Report says half of black MSM will be diagnosed with HIV
Mathew Shaw | Contriubuting Writer
About half of all black men in the U.S. who have sex with men will be diagnosed with HIV in their lifetimes, according to a report released last month by the Centers for Disease Control and Prevention. The study also found people living in the South are more likely to be diagnosed with HIV than are their northern counterparts.
CDC statistics show that HIV affects African-Americans at a disproportionately high rate. While African-Americans make up only 12 percent of the U.S. population, they account for 44 percent of new HIV diagnoses and 41 percent of people living with HIV, a CDC spokeswoman said.
“While there are many factors that contribute to these disparities, CDC research has shown that high community prevalence puts
African-Americans at increased risk of exposure with every sexual encounter,” the spokeswoman wrote in an email.
These factors include economic hardship such as not having the means to see a doctor, being unable to afford the basic necessities and homelessness or unstable housing, the spokeswoman continued. Fear and stigma also prevent many black MSM from getting tested, she added, saying that patients may fear being identified as being HIV-positive or physicians may be reluctant to suggest HIV testing for fear of offending their patients.
“Fear and stigma remain too prevalent across this country and prevent too many from seeking the testing, treatment and support they need,” she said.
In 2014, an estimated 16,146 people were living with HIV in Dallas County, according to data from Dallas County Health and Human Services. HIV cases were disproportionately high among African-Americans, and 58 percent of new diagnoses were in people younger than 35.
Last summer, the CDC began awarding $216 million in grants to 90 community-based organizations in the 50 geographic regions with the highest numbers of HIV cases as of 2011. The funding will last five years.
Of the 90 funded organizations, 67 primarily serve African-Americans, according to a CDC statement announcing the grants. Six of those organizations are in Texas: three in Houston, two in Dallas and one in San Antonio. Dallas’ Abounding Prosperity Inc. received $350,000.
Abounding Prosperity, founded in 2005, works with black gay and bisexual men and transgender women and pushes for health education and disease prevention, according to the organization’s website. CDC funding allowed the organization to provide a high volume of testing and identify newly-diagnosed individuals in the Dallas area. That data fed into the CDC’s new report concerning lifetime HIV infection chances among black MSM, said P.J. Moton, Abounding Prosperity’s interim programs manager.

(Dataset entries)
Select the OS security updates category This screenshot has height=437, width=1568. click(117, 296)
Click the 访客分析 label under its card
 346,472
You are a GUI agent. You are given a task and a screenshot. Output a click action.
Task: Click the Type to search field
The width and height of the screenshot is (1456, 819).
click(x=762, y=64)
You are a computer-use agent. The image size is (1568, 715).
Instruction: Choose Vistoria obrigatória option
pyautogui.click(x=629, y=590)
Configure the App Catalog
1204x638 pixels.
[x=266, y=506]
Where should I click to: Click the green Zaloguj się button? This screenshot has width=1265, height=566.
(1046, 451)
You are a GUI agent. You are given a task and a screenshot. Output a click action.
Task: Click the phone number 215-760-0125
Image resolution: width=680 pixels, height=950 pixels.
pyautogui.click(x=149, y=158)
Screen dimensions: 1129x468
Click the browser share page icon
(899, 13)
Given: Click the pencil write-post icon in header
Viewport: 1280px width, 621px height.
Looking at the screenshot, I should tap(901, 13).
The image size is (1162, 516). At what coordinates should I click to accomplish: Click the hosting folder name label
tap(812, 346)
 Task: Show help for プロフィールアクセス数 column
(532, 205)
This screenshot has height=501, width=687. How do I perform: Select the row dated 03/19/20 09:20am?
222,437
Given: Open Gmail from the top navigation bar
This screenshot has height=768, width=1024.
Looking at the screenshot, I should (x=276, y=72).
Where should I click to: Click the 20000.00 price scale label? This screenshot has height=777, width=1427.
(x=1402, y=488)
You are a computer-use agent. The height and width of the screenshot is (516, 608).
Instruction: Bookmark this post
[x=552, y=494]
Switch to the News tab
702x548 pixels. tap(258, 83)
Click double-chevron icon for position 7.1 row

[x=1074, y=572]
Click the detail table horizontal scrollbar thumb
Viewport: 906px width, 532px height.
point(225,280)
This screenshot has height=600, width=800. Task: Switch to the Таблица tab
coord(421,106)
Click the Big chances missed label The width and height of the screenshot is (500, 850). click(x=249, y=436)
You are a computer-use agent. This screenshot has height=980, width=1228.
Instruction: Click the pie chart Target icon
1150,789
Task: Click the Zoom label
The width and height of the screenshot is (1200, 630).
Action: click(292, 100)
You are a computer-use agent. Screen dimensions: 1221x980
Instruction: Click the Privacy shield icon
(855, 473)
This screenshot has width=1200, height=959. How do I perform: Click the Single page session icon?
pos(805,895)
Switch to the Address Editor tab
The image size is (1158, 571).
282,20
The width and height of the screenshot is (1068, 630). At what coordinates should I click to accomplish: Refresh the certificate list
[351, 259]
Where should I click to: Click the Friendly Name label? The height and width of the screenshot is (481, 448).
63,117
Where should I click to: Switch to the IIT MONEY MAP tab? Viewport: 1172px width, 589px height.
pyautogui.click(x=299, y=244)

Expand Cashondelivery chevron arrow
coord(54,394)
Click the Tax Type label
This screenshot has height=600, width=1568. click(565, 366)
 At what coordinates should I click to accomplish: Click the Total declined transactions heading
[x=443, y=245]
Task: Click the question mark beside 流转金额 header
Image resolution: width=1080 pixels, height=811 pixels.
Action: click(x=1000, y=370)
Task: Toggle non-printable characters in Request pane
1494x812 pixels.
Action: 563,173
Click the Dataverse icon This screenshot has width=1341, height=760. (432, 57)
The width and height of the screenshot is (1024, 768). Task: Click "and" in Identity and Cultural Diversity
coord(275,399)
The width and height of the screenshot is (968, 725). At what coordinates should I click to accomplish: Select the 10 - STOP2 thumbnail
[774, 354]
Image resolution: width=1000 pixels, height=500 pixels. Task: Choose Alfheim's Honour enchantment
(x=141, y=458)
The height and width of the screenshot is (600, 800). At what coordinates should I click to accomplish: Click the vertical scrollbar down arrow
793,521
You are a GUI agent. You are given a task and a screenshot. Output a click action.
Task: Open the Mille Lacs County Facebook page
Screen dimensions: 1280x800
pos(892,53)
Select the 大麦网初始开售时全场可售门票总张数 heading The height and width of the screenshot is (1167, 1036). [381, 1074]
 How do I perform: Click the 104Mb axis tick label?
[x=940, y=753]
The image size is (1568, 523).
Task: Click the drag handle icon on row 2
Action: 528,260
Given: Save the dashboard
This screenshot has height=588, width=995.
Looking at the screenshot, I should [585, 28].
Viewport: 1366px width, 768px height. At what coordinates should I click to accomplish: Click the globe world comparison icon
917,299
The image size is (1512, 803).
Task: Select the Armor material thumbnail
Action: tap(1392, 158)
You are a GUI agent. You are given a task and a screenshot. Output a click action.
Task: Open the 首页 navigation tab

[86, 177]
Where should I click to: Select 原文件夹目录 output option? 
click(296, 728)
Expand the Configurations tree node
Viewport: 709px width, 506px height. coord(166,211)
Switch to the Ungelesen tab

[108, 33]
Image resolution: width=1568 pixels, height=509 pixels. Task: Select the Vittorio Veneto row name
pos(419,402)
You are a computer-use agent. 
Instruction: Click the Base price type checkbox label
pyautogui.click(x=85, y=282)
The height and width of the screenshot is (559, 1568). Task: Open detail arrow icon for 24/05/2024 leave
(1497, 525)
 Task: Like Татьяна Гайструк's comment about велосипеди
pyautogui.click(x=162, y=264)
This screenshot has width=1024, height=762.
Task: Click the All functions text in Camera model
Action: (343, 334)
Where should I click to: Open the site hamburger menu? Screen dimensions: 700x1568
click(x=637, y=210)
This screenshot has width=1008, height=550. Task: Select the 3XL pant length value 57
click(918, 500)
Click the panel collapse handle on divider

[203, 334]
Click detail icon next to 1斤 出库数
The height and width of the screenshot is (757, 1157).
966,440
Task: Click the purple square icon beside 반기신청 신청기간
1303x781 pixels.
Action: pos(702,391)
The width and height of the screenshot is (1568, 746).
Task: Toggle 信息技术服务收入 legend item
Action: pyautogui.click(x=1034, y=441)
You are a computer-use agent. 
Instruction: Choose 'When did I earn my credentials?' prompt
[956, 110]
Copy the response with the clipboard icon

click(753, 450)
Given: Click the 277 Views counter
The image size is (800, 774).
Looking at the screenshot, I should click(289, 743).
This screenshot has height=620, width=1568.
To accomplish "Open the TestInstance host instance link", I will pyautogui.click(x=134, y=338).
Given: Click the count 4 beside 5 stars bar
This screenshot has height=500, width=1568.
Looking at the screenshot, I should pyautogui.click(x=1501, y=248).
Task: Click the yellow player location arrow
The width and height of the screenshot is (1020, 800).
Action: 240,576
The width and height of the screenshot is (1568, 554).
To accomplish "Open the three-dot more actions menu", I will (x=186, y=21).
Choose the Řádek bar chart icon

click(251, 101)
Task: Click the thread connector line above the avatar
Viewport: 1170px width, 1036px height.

PROMPT 1 » In the article on HIV among black MSM, how much did Dallas' Abounding Prosperity Inc. receive in CDC funding?
PROMPT 2 » Pick up the article on HIV among black MSM after its final sentence and keep writing.
This material was drawn from a separate source.

YOUR RESPONSE 1 » $350,000.

YOUR RESPONSE 2 »
“It is only within the past five years or so that black MSM have become a priority for funding agents to provide resources for prevention and linkage services,” Moton said. He added that the organization seeks to instill hope in young black MSM who might have a “learned hopelessness” from the reports of the high levels of HIV in their communities.
“If I, as a young black MSM, hear my entire young adult and adult life that I will ultimately end up HIV-positive anyway, what then is the motivation to protect myself in efforts to avoid seroconversion?” Moton said. “These are not the messages we want our community to be exposed to.”
Regarding the high levels of HIV among African-Americans, Moton said black MSM are less likely to engage in risky sexual behaviors.
But “because of the high concentration of the virus in this particular community, black MSM have a higher chance of being exposed to the virus within their sexual network.”
To address the HIV rates, Moton utilizes his social media presence to post things such as safe sex encouragements and testing dates and reminders. “We do this at [Abounding Prosperity] as well because we realize the impact of social media on today’s society,” he said.
But Auntjuan Wiley, president and CEO of AIDS Walk South Dallas Inc., said there are deeper reasons for high HIV numbers among black MSM.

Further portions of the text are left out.